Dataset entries

++++++

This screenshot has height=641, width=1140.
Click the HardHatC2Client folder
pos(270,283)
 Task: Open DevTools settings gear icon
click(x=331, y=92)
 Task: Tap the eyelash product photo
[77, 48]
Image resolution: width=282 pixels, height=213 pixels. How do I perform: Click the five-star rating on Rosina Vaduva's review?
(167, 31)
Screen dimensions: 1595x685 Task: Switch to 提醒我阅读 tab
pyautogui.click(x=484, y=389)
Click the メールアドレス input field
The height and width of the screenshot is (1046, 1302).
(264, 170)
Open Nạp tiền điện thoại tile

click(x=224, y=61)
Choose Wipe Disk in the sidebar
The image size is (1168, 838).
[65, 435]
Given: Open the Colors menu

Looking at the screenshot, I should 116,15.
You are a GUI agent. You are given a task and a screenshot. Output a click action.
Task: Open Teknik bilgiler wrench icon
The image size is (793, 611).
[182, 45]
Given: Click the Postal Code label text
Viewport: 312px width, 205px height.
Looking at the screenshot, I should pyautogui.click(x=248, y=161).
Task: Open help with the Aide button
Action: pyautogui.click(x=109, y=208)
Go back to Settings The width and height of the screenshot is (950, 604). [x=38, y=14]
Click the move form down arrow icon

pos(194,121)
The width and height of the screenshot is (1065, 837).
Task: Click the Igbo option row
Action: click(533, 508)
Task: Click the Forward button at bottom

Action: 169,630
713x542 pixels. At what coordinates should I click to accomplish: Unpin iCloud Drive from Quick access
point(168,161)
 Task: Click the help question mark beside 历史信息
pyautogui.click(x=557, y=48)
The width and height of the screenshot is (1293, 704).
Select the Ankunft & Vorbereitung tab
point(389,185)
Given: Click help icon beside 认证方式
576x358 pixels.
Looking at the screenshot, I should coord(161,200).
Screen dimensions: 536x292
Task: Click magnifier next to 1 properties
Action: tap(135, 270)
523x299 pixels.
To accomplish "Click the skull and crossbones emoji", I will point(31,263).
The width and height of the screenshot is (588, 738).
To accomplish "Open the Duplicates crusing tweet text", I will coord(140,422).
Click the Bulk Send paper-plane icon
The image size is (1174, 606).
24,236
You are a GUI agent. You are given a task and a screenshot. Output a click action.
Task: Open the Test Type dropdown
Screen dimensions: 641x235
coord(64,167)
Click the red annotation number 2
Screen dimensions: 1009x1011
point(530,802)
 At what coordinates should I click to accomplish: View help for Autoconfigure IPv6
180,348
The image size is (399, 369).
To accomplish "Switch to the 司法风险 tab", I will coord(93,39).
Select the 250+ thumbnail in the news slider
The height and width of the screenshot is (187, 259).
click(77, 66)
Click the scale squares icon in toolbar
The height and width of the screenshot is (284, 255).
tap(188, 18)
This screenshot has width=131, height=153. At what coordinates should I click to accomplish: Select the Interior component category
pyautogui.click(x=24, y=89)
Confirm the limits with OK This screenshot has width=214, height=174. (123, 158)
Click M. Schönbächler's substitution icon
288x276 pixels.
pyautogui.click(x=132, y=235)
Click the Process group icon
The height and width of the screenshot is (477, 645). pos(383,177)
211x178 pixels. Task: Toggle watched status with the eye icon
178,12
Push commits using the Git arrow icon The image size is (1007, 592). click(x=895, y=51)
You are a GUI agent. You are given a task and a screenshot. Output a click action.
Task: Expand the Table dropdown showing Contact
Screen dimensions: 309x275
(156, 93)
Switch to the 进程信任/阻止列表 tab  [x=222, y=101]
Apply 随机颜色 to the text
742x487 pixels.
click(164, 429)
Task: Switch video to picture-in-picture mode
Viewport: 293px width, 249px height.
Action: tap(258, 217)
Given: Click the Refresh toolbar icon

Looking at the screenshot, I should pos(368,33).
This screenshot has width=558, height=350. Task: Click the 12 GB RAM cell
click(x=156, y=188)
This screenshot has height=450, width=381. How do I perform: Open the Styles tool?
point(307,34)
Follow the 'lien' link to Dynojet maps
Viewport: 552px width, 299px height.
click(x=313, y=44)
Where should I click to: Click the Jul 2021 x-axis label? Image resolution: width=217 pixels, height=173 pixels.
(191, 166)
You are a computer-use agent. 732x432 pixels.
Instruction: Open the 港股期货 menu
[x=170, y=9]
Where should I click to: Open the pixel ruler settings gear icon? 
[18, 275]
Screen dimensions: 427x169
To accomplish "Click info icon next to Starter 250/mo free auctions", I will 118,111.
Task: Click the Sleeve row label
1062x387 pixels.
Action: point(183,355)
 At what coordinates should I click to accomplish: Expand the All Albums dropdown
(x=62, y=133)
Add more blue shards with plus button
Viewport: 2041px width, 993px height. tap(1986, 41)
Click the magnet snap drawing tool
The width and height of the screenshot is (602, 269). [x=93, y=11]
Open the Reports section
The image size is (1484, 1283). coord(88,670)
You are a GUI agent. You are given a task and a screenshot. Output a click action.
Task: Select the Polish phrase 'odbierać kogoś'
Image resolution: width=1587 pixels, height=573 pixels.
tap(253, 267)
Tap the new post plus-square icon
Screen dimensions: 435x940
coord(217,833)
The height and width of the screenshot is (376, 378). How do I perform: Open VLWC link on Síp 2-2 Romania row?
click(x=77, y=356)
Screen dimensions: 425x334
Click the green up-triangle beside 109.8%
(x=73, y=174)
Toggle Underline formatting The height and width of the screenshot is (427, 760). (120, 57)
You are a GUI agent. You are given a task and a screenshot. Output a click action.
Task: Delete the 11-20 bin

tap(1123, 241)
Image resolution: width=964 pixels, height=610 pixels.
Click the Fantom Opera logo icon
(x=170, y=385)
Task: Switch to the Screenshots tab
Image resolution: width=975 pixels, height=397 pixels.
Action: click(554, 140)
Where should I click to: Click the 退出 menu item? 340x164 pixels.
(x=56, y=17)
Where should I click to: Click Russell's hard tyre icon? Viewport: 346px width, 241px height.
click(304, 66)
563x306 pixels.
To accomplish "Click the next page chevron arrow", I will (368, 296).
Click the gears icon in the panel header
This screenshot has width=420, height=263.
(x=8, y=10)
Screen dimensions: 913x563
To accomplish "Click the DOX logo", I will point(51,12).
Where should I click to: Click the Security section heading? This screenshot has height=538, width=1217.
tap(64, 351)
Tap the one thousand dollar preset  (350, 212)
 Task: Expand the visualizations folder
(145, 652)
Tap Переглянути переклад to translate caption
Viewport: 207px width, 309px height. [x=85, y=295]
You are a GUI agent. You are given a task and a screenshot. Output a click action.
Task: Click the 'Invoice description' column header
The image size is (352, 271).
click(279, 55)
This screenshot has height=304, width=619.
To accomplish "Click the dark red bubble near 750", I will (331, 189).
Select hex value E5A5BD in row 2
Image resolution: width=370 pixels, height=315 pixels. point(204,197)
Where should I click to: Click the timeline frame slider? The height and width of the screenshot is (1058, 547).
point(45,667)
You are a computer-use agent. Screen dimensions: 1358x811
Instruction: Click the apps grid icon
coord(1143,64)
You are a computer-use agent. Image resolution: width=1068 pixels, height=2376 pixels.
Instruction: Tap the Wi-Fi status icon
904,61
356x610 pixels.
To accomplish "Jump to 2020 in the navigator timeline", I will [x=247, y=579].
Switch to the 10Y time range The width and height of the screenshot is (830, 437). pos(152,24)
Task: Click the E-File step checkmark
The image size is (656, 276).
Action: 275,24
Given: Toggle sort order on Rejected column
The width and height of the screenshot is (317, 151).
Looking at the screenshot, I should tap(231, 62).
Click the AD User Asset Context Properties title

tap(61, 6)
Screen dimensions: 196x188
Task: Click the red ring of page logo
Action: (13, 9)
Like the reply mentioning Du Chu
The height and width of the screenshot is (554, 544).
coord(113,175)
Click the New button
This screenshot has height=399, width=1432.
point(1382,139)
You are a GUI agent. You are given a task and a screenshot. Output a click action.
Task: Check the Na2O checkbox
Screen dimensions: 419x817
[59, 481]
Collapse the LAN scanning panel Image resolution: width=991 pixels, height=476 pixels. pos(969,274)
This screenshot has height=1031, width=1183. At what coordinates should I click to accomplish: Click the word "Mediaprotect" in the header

++++++

## Your goal
In the entries above, find the line holding "Click the magnet snap drawing tool" and the line holding "Task: Select the", then retype exactly those two lines and every line between them, and nothing else.

## Problem solution
Click the magnet snap drawing tool
The width and height of the screenshot is (602, 269). [x=93, y=11]
Open the Reports section
The image size is (1484, 1283). coord(88,670)
You are a GUI agent. You are given a task and a screenshot. Output a click action.
Task: Select the Polish phrase 'odbierać kogoś'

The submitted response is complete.